_Activity_:
Quote the stretch of the Staffmark v. Merrell opinion from "PER CURIAM." through "reasons that follow.", word for word.

_Document section_:

Staffmark v. Merrell

43 So. 3d 792 | Fla. Dist. Ct. App. | 2010

Lead Opinion

PER CURIAM.

In this workers’ compensation appeal, the Employer/Carrier (E/C) seeks review of a final order awarding indemnity and medical benefits to Claimant for injuries to his low back arising out of a November 2008 workplace accident. The E/C argues on appeal that 1) no competent substantial evidence supports the award of temporary partial disability (TPD) benefits, and 2) the Judge of Compensation Claims (JCC) erred in failing to apportion the indemnity and medical benefits awarded to Claimant, as required by section 440.15(5)(b), Florida Statutes (2008). We affirm the first issue without further discussion, and we affirm the second issue for the reasons that follow.

Background

Claimant worked for the E/C transporting and delivering doors to retail stores throughout Florida. On November 7, 2008, Claimant injured his low back while carrying a door on his shoulders. The E/C provided initial treatment for Claimant’s injury, but subsequently denied compensa-bility of the entire claim on the basis that Claimant’s back condition was unrelated to his workplace accident.

Claimant, who has worked for various employers transporting and delivering heavy materials, suffered several back injuries prior to the November 2008 workplace accident, only some of which were work-related. Specifically, Claimant experienced muscle sprains in his neck and back in 1994 and 1996 while transporting and delivering heavy materials for employers other than the one involved in this *794case. Additionally, Claimant injured his back and shoulder in non-occupational slip- and-fall incidents in 1995 and 2008. Finally, in 2006, while working for a different employer, Claimant injured his low back while lifting heavy equipment. Claimant received medication and physical therapy for this injury and was off work for a period of time. After Claimant recovered from the 2006 back injury, he began working for the employer involved in this case. Claimant maintains he was able to work full-duty and pain free for three to four months before the November 2008 accident occurred.

Following the November 2008 accident, Claimant filed a petition for benefits seeking authorization of medical care and treatment for his low-back, temporary total disability (TTD) benefits from November 10, 2008, through July 22, 2009, and TPD benefits beginning July 22, 2009, through the date of the final hearing. The E/C filed a response to Claimant’s petition denying the claim in its entirety and alleging Claimant suffered a preexisting idiopathic condition unrelated to work.

_Given records_:
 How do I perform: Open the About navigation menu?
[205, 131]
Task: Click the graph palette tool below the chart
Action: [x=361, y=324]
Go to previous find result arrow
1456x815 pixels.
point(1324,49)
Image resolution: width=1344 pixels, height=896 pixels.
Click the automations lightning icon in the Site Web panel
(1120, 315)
---
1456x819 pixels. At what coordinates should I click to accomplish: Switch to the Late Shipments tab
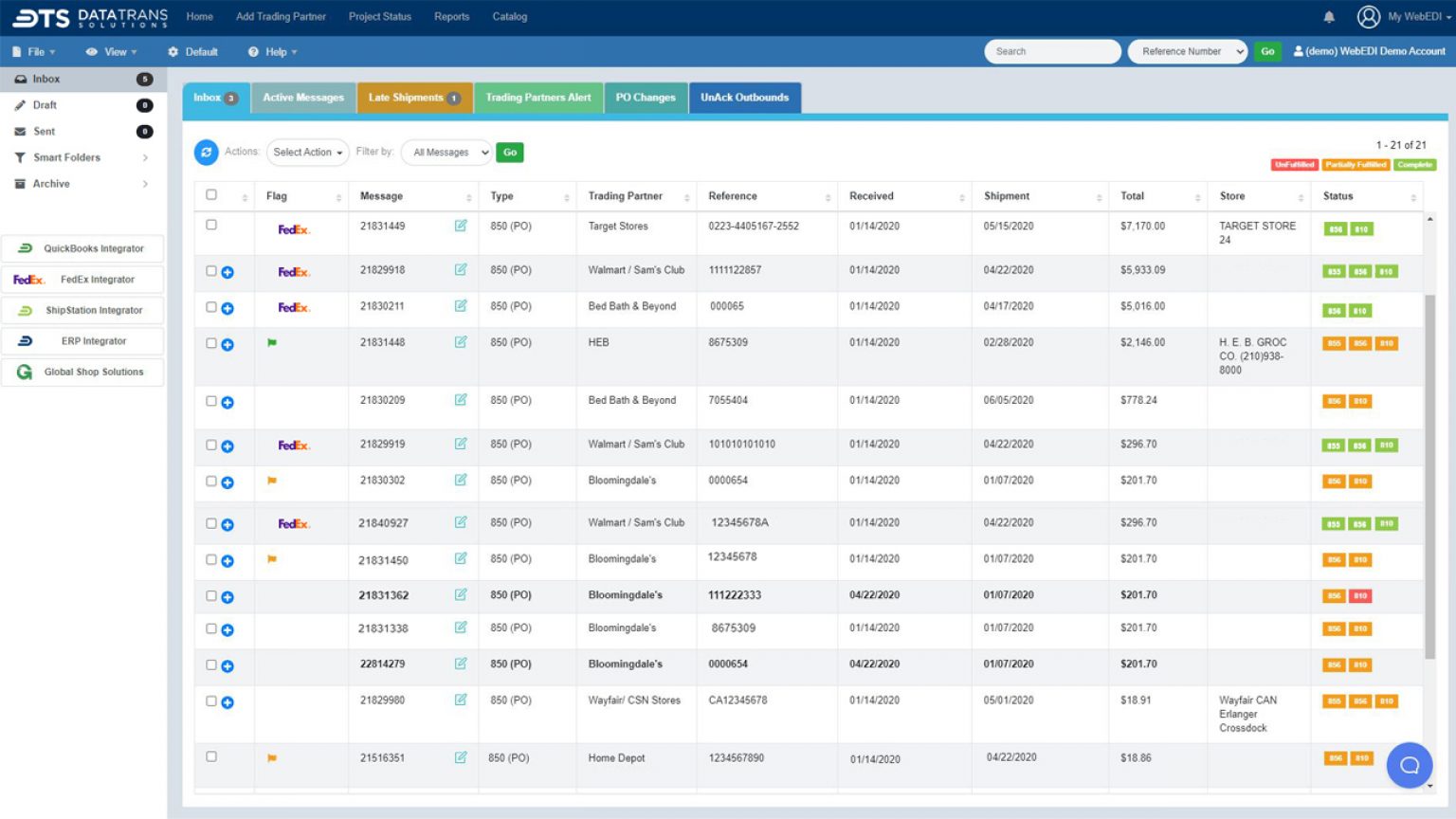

_Result of the task_:
PER CURIAM.

In this workers’ compensation appeal, the Employer/Carrier (E/C) seeks review of a final order awarding indemnity and medical benefits to Claimant for injuries to his low back arising out of a November 2008 workplace accident. The E/C argues on appeal that 1) no competent substantial evidence supports the award of temporary partial disability (TPD) benefits, and 2) the Judge of Compensation Claims (JCC) erred in failing to apportion the indemnity and medical benefits awarded to Claimant, as required by section 440.15(5)(b), Florida Statutes (2008). We affirm the first issue without further discussion, and we affirm the second issue for the reasons that follow.